My job comes nowhere near approaching that degree of critical weight and it is for this reason that I cannot accept the turmoil and disruption that it has brought to one consecrated ritual in my world.

The Man Weekend.

I have written of it and extolled its virtues. For my betestacled friends and me, it is pilgrimage to Mecca. It is communion. It is solstice and equinox, reunion and rejoice. Above all, it is tradition, and my job is blaspheming it. We hold the Man Weekend every year (ok, two years running now) on or near the weekend of September 11th. The significance of our nation's darkest anniversary is not unnoticed, but it is merely coincidental and has nothing to do with ManFest. It is simply the first weekend that falls after my wedding anniversary.

Each year, we commune for the better part of three days in an idyllic setting high up in the mountains, dwelling merrily in a cabin that might just as well be a page out of Mountain Living magazine. From its deck, we sip the essence of barley and malt or occasionally coffee, and we gaze across the creek toward a soaring mountain peak that is close enough to touch, but too far to climb. For that would mean we were ambitious and nay, the Man Weekend is not about that. It is about gathering a very small group of very good friends, telling stories, and laughing more than we have collectively laughed in the year that has passed since our last gathering.

When Man Weekend ends, we all agree that yes indeed, we shall do it again in about 365 days. We begin discussing next year's event roughly two weeks after it has ended. It is on all of our calendars, permanently etched in the blood of friendship and camaraderie.

Then came this year and I am overwrought with bitterness, perhaps more than I should be yet I feel this chagrin and woe and I will not hide my disdain. Someone within my job's chain of command way far away in a big leather chair threw a golden dart at a calendar and chose -you guessed it- the exact same weekend as The Man Weekend to forge into place a monstrous synergy of two companies' billing systems.

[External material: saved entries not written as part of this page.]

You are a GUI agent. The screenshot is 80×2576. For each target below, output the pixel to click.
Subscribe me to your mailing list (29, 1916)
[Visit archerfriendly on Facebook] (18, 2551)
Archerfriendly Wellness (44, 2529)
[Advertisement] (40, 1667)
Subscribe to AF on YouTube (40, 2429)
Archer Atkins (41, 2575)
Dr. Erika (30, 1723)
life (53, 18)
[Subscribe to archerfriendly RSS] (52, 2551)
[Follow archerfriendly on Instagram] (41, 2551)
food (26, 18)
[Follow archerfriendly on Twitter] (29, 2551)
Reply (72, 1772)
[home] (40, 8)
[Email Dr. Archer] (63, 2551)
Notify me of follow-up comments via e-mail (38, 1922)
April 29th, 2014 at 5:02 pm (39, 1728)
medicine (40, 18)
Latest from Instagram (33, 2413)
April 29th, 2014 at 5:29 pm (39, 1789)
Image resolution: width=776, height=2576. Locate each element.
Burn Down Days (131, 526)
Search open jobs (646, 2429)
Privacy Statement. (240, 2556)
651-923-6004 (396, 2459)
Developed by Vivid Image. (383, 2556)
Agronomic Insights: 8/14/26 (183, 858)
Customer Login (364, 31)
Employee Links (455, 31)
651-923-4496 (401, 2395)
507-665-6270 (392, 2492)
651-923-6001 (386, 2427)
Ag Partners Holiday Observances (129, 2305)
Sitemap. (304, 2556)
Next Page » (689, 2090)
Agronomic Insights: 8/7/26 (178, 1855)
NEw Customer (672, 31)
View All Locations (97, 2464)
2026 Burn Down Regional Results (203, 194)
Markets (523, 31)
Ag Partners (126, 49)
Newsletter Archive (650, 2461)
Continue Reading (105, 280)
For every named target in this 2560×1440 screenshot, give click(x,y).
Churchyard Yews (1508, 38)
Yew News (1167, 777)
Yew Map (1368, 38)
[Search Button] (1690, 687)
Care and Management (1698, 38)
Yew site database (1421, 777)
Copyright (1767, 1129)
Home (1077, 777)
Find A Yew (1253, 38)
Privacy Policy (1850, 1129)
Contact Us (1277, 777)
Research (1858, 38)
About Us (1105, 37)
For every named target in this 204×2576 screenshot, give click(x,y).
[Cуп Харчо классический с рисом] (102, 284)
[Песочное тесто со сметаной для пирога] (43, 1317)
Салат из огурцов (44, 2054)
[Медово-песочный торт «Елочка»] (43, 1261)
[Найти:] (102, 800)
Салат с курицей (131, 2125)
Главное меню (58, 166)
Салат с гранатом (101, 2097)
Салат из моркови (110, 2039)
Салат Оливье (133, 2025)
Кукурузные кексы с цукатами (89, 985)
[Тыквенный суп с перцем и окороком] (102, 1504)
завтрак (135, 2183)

This to me is stomping on the Shroud of Turin. This is the burning of my flag. That someone could pick a date, any date, and have it be the one weekend of rare convergence with my very busy friends is surely pure twisted fate. We, after all, made plans last September. Work made plans a relative few months ago. By rights, I should be able to say "sorry, I already have plans" but no -- I can't do that because I am expected to be on the ready for my job.

On one hand, I can accept that. It tells me that what I do is important to someone and if I am needed, that is a good thing. On the other hand, my very small piece of this enormous puzzle (and I emphasize the word "puzzle") should be solidified and completely in place before this big corporate advent. My work should be tested and ready to roll well before the actual weekend. What's more, if there does happen to be something out of whack, we have a good month or more before any customer would even get to see the results of our labor. This translates into time available to fix things the might have gone wrong. So why is it that what I do has the dishonor of disrupting the plans and schedules of six individuals?

Innocent victims of inadvertent, random corporate terrorists. That's what it is.